View from North America
Dear Members
Good afternoon from Cleveland Heights, Ohio. Now back from St Andrews, Rome, London and Ipswich.
Mongolia
OK, surely someone must know. I am most surprised that I’ve still not had any answers yet to my quiz question as to whose abandoned wolframite mine is was on the hills above the Khovd River (Ховд гол), two hours in a four-wheel drive Toyota Landcruiser, west of the town of Ölgii (Өлгий). As an inducement, there’s a nice crisp 1,000 Tugrik note (worth ¢29) waiting as the prize.
Scandium
In my last missive, I had a quick look at some of the challenges that have successfully to be met by metals when they are used “in space”. And, prior to that, at a couple of specific metals: beryllium and gallium. I shall, now, turn my attention to scandium, especially in aluminium-scandium (Al-Sc) alloys, and why it may be used effectively in the space industry.1
SBIR
A good a place to start, both interesting and fun, is with the Small Business Innovation Research (SBIR) programme here
in the US which encourages “…domestic small businesses to engage in Federal Research/Research and Development (R/
R&D) with the potential for commercialization.”

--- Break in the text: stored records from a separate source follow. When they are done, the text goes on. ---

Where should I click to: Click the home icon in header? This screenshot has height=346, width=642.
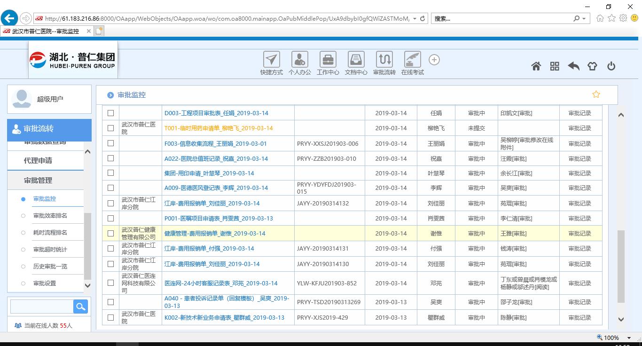point(536,66)
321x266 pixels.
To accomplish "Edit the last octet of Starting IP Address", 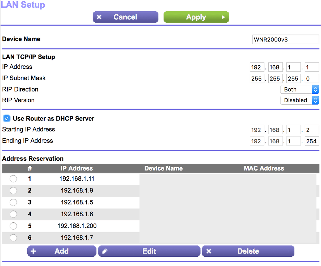I will [x=312, y=130].
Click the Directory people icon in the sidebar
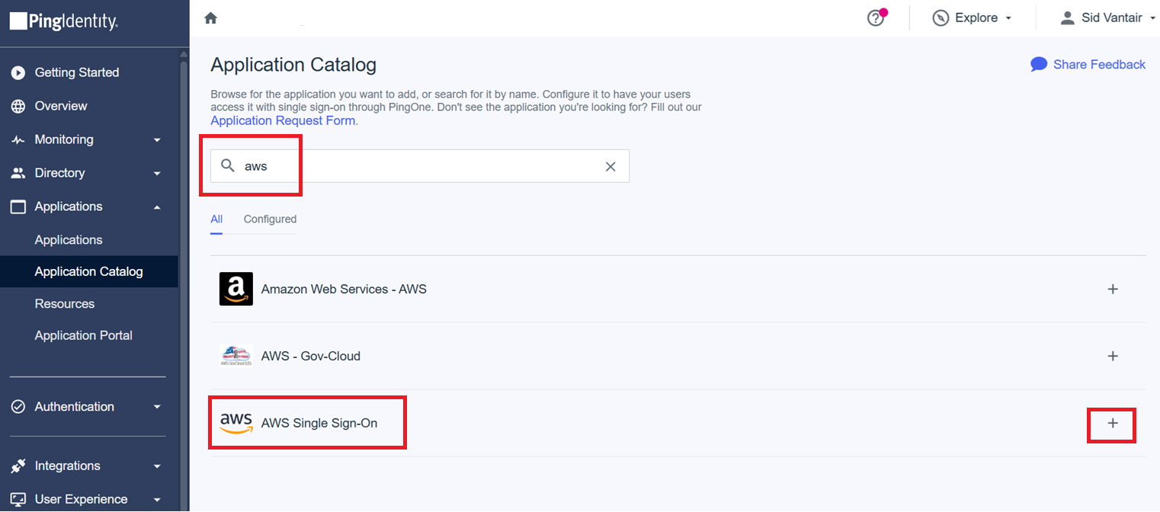Screen dimensions: 1160x512 17,173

Perhaps indicative of the growing recognition of scandium’s (and Al-Sc’s) potential, SBIR (Department of Defense (DoD)/
Defense Logistics Agency (DLA)) recently (on June 12) closed a “solicitation” entitled “Advancing Scandium Use in Metal
Alloys for U.S. Weapon System Production and Sustainment” 2. To quote further from the solicitation:
“Potential DoD applications for Al-Sc alloy include the production
and sustainment of missiles, aircraft, space launch vehicles, satellites, solider systems, military ground vehicles, marine applications, and other weapon systems (e.g., small arms and artillery).”3 (italics mine)

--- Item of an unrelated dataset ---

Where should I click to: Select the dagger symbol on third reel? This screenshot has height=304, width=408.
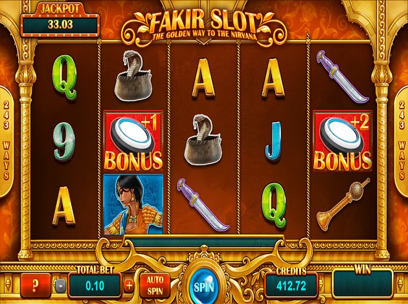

If you think back to some of the challenges faced by “metals in space”, with the characteristics and properties they have,
scandium and Al-Sc look pretty useful contenders. As the solicitation states:
“Scandium can impart high strength properties to Al alloys which allows for reduced weight designs (compared to traditional Al alloy) and components for a wide range of defense platforms and other military items. Al-Sc alloys exhibit increased resistance to high temperature and corrosion when compared to common Al alloys. Of further interest, is the high weldability of Al-Sc alloy. Alloys with high weldability can reduce manufacturing labor and other costs associated with joining components and structures. Al-Sc alloy can be especially useful when used as a powder or wire in additive manufacturing.”4
(I should, however, note that Al-Sc alloys are not new. They have been around a long time now. First recognized in the
1950s5, they were developed by scientists in the former USSR, not least for aerospace usage. And, having been used in the MiG 21 and MiG-29, continue, I believe, to be used in some Russian MiG fighters.)
Additive Manufacturing
Whilst the solicitation details quite a number of areas in which the DoD/DLA are particularly interested, for me the
one that stands out especially is “additive manufacturing”. As a layperson, simplistically, for me, this last falls under the
descriptor “3D printing”.
Some six years ago now, reports were being published about collaborative work done by Nanjing University of Aeronautics
and Astronautics with the Fraunhofer ILT to “3D print a high performance scandium/aluminum alloy (Al-Mg-Sc-Zr) using
selective laser melting (SLM) technology”.6 A couple of years later 3D printing was again mentioned, in the context of
SpaceX Crew Dragon.7
A couple of months after this mention of SpaceX, Relativity Space, a Los Angeles-based private American aerospace
manufacturing company and Australian metals recovery and industrial water treatment company Clean TeQ (developer of
Al-Sc alloys and owner and operator of one of the most significant and highest-grade accumulations of scandium ever
discovered), announced that they were teaming up to develop Al-Sc alloys for the 3D printing of launchers for commercial
orbital launch services.8
One of the results of their collaboration was the production of the 110 foot tall Terran 1 3D printed (with Al-Sc alloy)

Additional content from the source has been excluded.